- Collected data entries:
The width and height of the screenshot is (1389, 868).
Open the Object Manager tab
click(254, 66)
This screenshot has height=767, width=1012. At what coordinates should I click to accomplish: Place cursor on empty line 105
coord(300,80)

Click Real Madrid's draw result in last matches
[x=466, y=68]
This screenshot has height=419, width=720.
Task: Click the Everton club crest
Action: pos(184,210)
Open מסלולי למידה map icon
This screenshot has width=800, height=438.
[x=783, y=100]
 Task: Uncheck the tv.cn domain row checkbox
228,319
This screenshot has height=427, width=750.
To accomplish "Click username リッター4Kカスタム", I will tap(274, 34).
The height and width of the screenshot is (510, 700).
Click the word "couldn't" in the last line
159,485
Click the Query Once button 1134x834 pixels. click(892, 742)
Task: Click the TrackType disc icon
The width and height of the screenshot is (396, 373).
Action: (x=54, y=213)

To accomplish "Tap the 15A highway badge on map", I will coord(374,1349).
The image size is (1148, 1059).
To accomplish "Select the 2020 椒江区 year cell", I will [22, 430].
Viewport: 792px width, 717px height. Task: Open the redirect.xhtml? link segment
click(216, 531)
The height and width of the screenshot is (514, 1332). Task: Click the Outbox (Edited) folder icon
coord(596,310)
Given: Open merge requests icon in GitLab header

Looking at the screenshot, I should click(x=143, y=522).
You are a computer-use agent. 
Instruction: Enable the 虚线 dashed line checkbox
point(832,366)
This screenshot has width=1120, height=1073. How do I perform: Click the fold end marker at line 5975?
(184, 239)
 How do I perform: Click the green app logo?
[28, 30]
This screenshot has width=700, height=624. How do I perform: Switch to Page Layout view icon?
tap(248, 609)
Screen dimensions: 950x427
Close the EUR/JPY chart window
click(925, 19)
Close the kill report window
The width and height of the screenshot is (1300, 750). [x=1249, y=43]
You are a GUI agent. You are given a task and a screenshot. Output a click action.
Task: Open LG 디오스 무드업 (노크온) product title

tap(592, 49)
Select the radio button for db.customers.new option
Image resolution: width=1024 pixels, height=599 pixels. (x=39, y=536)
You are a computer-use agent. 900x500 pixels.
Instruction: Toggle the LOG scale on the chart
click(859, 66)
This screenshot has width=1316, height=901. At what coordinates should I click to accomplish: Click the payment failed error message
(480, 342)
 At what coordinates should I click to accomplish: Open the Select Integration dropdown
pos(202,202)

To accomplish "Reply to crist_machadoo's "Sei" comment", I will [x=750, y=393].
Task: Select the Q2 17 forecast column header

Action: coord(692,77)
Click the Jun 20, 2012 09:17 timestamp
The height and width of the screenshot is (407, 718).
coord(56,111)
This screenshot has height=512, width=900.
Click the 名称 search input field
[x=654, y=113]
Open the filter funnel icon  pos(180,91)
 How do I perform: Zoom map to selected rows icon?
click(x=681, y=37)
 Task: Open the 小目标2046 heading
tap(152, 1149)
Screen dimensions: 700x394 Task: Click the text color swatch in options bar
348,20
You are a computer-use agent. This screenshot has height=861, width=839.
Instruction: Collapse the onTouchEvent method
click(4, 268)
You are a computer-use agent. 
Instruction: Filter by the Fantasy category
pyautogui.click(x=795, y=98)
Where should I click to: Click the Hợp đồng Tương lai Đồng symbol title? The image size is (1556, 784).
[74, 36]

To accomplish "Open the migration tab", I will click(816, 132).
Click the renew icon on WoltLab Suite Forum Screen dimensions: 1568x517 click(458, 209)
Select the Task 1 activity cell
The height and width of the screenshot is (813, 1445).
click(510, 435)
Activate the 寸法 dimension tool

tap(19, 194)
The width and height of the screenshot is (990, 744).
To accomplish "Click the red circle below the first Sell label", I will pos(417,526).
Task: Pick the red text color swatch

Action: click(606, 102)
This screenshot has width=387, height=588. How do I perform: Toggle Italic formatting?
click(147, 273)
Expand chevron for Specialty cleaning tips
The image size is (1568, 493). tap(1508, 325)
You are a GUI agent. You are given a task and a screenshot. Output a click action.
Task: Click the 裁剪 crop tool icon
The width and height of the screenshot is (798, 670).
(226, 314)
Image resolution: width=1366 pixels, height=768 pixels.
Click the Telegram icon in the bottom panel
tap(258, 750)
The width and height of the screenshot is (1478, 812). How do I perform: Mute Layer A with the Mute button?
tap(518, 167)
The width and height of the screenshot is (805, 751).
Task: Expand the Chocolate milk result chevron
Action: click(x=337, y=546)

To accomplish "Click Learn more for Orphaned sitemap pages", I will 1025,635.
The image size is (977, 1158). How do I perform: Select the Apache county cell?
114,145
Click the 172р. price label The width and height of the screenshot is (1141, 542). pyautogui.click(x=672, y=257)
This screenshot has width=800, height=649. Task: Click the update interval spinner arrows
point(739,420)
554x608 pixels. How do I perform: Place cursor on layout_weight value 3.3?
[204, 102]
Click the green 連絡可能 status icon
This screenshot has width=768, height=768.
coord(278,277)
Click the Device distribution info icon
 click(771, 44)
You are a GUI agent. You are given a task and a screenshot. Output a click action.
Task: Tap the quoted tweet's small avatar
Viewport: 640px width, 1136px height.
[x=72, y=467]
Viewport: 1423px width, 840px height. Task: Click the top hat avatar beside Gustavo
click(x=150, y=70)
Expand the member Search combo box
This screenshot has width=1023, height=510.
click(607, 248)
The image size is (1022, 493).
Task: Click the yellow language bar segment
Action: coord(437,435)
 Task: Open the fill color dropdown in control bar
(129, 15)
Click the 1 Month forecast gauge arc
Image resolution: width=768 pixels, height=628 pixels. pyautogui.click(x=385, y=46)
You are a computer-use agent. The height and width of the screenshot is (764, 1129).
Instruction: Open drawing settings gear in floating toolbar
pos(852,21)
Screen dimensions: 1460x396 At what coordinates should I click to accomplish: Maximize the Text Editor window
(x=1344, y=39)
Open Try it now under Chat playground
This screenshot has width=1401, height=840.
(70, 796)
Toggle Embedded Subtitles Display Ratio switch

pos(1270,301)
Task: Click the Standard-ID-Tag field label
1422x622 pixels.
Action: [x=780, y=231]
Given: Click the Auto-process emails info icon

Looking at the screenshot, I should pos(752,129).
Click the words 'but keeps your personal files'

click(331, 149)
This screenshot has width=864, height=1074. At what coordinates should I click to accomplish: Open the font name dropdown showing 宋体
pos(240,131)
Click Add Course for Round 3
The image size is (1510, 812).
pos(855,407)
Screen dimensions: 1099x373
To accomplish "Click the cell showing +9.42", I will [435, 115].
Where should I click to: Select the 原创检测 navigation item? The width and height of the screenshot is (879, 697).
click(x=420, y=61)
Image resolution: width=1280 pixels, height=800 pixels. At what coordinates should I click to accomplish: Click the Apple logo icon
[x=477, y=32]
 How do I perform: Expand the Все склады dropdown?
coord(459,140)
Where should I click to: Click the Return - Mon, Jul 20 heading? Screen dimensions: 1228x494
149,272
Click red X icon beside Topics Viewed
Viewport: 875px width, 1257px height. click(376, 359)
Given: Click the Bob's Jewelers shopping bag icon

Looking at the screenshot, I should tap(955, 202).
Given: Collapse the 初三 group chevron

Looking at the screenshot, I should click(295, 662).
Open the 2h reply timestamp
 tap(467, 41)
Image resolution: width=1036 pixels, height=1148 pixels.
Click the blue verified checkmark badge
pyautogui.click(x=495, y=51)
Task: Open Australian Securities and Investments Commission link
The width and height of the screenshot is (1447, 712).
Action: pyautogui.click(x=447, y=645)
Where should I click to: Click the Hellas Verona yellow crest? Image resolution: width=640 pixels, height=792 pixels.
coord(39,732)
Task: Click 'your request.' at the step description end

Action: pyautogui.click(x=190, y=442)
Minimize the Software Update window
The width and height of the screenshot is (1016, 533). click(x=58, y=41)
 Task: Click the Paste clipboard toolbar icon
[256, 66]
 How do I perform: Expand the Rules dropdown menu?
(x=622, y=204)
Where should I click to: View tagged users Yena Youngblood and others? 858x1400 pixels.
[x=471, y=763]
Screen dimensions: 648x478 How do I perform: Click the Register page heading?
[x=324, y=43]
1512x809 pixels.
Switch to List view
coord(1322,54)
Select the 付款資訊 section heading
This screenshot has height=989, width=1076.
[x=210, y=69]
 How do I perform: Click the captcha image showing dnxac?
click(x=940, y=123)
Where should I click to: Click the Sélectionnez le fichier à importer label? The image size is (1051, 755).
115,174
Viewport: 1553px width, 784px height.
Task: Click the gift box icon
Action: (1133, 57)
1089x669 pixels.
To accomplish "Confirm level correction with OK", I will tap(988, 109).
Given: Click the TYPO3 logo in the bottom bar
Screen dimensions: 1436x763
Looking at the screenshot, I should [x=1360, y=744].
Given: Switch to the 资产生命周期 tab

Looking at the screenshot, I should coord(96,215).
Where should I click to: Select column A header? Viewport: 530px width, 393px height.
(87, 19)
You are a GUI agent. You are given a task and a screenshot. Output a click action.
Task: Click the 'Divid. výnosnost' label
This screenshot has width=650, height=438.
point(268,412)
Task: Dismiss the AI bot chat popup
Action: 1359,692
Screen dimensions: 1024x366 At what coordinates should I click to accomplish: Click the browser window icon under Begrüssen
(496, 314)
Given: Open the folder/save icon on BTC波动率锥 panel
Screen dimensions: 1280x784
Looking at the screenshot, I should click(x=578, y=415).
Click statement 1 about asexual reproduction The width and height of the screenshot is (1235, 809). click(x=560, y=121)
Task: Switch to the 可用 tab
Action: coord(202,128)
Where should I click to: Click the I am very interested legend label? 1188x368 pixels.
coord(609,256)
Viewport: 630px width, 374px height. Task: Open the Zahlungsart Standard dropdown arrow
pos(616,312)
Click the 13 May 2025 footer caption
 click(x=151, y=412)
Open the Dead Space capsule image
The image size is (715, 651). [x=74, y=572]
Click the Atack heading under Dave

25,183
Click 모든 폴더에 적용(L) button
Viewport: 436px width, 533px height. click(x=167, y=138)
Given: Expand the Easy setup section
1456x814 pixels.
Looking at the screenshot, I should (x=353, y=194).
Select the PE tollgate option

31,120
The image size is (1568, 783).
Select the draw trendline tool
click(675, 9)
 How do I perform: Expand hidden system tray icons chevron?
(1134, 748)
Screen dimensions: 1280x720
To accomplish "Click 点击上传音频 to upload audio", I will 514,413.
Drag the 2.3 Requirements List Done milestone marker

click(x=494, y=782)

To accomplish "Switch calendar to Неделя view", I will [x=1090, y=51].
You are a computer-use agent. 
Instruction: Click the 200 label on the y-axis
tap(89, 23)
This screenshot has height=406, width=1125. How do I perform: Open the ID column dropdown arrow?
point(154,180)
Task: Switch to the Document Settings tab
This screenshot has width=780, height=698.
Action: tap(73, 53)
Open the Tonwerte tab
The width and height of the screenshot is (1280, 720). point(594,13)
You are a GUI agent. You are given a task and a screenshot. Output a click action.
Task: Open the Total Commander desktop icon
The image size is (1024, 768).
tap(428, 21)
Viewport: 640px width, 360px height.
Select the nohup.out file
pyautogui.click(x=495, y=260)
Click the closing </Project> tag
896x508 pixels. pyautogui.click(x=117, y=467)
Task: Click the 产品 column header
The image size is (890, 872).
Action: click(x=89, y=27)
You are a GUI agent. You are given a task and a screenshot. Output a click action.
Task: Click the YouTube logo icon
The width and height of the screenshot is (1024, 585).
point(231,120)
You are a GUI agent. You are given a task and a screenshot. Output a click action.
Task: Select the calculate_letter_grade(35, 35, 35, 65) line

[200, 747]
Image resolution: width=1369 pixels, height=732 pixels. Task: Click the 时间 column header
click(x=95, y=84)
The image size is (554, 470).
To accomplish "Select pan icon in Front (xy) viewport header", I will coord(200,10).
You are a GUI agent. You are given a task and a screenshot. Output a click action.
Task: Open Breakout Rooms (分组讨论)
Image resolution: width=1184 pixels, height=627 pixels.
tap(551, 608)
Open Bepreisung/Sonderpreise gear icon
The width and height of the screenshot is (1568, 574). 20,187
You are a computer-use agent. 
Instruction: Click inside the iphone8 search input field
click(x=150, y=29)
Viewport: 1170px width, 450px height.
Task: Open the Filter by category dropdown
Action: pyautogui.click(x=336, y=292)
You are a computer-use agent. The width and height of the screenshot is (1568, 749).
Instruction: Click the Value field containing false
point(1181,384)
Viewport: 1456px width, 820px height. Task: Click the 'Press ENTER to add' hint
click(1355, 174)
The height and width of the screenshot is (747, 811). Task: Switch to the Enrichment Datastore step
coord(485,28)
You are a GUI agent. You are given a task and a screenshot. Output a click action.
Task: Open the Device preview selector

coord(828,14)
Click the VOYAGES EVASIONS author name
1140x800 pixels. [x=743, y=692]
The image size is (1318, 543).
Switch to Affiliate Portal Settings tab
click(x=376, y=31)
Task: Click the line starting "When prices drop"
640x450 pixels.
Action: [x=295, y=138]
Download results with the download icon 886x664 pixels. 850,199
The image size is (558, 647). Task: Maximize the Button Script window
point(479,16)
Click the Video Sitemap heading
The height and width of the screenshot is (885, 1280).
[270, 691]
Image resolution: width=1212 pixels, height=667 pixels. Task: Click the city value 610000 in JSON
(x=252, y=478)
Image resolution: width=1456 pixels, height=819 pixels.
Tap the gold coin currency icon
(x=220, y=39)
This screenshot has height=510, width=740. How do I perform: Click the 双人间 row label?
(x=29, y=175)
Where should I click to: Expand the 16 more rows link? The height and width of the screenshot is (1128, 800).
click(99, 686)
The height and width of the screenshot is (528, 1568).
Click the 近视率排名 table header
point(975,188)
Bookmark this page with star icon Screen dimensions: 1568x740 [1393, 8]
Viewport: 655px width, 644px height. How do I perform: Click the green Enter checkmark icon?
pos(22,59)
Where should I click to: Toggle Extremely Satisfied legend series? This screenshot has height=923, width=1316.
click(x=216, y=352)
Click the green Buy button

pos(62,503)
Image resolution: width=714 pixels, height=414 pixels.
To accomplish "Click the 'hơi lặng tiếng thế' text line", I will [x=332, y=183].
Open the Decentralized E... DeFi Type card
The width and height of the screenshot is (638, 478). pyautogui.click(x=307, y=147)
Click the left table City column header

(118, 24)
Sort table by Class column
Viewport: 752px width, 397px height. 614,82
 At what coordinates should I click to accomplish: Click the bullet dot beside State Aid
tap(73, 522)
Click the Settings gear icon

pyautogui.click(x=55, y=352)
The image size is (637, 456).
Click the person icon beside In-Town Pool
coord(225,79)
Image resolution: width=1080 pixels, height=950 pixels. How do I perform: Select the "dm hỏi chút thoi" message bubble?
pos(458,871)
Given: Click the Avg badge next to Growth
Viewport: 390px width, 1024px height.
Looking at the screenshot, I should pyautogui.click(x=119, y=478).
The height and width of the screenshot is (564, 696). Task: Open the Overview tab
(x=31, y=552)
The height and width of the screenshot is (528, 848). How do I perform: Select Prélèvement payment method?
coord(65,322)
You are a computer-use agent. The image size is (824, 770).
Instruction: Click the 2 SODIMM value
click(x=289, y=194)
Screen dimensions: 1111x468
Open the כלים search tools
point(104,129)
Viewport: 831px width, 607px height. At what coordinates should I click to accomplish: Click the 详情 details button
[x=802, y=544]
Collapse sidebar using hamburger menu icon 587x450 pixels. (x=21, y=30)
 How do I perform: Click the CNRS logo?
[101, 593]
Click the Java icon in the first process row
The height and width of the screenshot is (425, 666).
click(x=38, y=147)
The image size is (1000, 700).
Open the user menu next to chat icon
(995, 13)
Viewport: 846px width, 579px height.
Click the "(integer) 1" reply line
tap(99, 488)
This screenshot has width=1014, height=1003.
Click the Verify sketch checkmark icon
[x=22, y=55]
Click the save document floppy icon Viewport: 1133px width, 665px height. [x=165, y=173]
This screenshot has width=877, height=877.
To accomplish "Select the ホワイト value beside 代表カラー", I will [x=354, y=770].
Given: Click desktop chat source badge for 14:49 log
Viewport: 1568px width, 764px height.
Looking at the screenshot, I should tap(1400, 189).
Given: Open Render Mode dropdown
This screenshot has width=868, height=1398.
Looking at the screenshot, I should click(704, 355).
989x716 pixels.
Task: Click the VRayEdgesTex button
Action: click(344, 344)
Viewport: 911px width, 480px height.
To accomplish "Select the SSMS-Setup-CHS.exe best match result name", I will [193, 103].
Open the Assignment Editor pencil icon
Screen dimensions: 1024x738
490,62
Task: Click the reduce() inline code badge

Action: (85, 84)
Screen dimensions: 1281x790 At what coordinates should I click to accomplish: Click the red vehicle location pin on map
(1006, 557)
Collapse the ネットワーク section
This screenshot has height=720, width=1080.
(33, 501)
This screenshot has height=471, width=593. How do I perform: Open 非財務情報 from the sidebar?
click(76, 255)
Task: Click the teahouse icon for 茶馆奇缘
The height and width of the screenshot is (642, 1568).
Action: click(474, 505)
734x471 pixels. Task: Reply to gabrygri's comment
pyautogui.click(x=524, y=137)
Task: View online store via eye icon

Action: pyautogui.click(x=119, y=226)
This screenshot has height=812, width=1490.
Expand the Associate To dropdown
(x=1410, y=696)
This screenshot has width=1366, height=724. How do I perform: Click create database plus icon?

- Activity: Produce a verbatim copy of the lines from the one holding "The height and width of the screenshot is (642, 1568)." to the final line of the data, and nothing more.

- Exercise answer:
The height and width of the screenshot is (642, 1568).
Action: click(474, 505)
734x471 pixels. Task: Reply to gabrygri's comment
pyautogui.click(x=524, y=137)
Task: View online store via eye icon

Action: pyautogui.click(x=119, y=226)
This screenshot has height=812, width=1490.
Expand the Associate To dropdown
(x=1410, y=696)
This screenshot has width=1366, height=724. How do I perform: Click create database plus icon?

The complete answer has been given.